Thursday, October 13, 2011

Electric car charging from public solar panels


Electric car owners in Zurich who want to charge up with green energy can have their battery communicate with a local utility’s solar panels and find out whether the panels are producing at that point in time.

If they are, the battery can instruct the utility to send electricity.

It’s part of a small trial between IBM and Swiss utility EKZ involving an app, cloud computing services and a phonebook sized data-recording device installed on “several” EVs including a Renault Twingo, an IBM press release states.

The device was developed by Zurich University.

The app also lets the car owner hand over charging responsibility to EKZ, which can schedule charge-ups when sun and wind power is available, and better manage its peak load generation.

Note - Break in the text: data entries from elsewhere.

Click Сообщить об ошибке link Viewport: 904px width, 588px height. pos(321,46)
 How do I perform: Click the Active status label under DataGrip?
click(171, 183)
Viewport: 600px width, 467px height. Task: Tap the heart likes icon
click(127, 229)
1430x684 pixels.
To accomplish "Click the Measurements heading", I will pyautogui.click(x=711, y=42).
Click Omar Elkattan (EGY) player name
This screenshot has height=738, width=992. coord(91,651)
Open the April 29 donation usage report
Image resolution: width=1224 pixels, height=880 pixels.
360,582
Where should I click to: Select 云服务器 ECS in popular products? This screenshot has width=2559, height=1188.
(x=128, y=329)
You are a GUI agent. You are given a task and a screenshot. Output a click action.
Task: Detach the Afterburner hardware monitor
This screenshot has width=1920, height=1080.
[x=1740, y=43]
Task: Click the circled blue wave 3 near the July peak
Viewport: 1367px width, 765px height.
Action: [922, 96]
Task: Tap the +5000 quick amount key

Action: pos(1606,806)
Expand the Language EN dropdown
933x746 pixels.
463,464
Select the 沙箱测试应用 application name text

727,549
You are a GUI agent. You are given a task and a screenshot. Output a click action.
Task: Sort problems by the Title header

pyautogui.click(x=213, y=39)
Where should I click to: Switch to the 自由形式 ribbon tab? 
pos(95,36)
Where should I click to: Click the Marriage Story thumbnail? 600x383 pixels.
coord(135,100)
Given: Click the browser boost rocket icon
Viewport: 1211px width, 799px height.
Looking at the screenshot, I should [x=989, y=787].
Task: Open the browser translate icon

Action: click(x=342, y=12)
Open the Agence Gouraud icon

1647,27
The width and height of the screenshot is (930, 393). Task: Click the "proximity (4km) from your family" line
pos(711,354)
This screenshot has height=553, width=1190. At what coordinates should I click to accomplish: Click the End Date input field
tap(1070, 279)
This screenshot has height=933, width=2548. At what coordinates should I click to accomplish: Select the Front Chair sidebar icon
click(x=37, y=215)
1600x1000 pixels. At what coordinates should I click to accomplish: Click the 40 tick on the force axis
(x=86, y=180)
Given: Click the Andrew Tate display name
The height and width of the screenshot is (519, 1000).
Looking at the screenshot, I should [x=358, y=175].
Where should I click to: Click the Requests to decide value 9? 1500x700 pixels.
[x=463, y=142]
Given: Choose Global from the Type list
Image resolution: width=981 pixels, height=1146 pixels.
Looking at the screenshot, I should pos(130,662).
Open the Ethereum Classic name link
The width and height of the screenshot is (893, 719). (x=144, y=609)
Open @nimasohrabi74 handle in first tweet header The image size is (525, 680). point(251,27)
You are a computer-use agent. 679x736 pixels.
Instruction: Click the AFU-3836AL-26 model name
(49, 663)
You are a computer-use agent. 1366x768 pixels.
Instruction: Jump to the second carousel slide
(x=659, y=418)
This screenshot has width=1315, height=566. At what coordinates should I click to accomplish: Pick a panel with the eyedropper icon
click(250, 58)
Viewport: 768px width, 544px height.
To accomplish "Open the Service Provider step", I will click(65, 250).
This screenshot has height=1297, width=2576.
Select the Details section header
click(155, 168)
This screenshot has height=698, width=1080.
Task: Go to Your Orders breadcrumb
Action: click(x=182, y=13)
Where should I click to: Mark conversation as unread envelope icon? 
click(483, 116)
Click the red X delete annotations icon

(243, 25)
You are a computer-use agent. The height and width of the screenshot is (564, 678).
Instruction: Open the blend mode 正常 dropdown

One knock on EVs is that they’re only as green as the form of electricity that feeds them – coal-base electricity does not reduce a car’s carbon footprint as much as renewable electricity does. But wind and solar sources do not furnish constant electricity the way coal does.

The app can help assure the car charges only when the sun shines or the wind blows. (Although the bigger step will come when utilities switch to 100 percent renewable, taking the guesswork out).

The app runs on mobile devices, tablets and web browsers.

In addition, owners can read the app while they’re away from their car – say, in the office or even thousands of miles away – to check how much charge remains.

All the more reason why cars might could one day come for “free” as part of a service package from a utility, a mobile phone company or an internet provider.